Zimbabwe turning down $367 million in US health funding just left 1.2 million HIV patients staring down a very uncertain future.
Zimbabwe rejects the US health funding MoU
Zimbabwe rejects the US health funding MoU
- President Emmerson Mnangagwa killed the deal via a directive dated December 23, 2025.
- Government spokesman Nick Mangwana dropped a formal explanation on February 25, 2026.
- Three ministries got direct instructions to shut down the MoU negotiations immediately.
- Harare's core objection was an asymmetrical data-for-funding swap with no guaranteed payoff.
- Washington wanted comprehensive access to Zimbabwe's pathogen samples and epidemiological data.
- Zimbabwean biological resources would fuel research with zero guaranteed access to the resulting vaccines or treatments.
- The US offered no reciprocal sharing of its own epidemiological data with Zimbabwean health authorities.
- Mineral resource access clauses reportedly spooked officials worried about losing economic leverage.
- Zimbabwe had recently spoken on behalf of 50 African member states at the WHO negotiations over pathogen-sharing rules.

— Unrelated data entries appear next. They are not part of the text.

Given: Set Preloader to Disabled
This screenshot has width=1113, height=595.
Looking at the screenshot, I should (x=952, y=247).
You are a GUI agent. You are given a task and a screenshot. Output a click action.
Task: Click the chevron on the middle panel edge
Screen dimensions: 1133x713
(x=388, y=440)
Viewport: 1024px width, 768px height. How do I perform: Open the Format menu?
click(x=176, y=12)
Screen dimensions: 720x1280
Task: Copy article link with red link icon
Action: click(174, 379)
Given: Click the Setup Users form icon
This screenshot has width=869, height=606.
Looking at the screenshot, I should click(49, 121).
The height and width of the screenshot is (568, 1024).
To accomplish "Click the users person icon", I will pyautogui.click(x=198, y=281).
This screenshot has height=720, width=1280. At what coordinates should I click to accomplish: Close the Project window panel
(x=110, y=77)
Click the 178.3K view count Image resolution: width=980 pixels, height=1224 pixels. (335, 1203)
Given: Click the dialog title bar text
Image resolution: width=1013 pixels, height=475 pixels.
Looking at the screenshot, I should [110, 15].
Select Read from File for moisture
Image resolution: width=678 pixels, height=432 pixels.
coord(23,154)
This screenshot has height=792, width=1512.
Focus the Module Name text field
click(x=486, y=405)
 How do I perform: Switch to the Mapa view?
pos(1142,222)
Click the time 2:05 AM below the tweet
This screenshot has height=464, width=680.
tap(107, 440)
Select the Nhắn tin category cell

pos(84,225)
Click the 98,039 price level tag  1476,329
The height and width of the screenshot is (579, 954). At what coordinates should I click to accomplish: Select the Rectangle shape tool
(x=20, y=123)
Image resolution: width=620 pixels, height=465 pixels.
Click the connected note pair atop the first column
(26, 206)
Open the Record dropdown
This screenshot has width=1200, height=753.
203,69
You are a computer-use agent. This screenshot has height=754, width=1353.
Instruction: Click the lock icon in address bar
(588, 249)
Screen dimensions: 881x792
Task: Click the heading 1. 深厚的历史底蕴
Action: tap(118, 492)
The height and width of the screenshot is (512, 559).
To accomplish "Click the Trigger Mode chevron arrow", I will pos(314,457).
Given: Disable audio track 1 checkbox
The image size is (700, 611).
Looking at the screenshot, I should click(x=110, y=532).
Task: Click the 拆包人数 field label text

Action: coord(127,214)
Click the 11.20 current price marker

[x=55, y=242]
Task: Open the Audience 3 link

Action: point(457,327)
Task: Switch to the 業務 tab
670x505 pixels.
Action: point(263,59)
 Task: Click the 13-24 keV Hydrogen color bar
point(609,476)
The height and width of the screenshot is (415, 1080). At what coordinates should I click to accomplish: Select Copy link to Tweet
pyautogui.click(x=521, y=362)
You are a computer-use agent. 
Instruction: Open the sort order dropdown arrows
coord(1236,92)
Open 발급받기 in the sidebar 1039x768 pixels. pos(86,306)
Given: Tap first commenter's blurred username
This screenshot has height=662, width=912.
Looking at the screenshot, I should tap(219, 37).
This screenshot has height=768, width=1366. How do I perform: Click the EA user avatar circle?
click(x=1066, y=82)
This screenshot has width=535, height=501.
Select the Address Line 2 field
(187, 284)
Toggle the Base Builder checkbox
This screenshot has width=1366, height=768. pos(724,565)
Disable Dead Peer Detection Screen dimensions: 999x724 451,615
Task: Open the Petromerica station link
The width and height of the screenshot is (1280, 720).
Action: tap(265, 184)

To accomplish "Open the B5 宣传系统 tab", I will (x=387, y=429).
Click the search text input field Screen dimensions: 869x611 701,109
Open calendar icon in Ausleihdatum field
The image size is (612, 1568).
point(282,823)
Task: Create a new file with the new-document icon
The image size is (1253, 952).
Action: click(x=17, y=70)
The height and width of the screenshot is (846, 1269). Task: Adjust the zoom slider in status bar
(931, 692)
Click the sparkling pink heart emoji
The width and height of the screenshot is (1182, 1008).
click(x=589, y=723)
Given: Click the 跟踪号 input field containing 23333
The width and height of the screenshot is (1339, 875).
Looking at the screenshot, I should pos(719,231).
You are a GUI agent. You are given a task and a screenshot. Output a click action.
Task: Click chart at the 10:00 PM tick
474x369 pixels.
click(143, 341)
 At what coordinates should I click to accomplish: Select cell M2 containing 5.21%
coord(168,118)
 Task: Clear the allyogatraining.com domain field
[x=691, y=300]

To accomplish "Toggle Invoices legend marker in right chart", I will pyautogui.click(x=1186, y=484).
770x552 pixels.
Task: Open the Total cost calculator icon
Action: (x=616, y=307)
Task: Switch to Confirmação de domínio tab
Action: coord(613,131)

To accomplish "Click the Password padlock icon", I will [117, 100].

- Mangwana argued that signing a bilateral deal would gut the WHO's Pathogen Access and Benefit-Sharing framework.
- Sixteen other African nations signed similar MoUs, unlocking a combined $18.3 billion in health funding.
- At least one country's judiciary stepped in to halt a similar agreement pending further review.
- US Ambassador Pamela Tremont confirmed the wind-down of all health assistance to Zimbabwe.
- American-funded programs have pumped over $1.9 billion into Zimbabwe's health sector since 2006.
- Health Minister Douglas Mombeshora is fast-tracking a National Health Insurance Scheme as a stopgap.
- Zimbabwe's existing Aids Levy, a 3% tax on income and corporate profits, has been bankrolling HIV programs since 1999.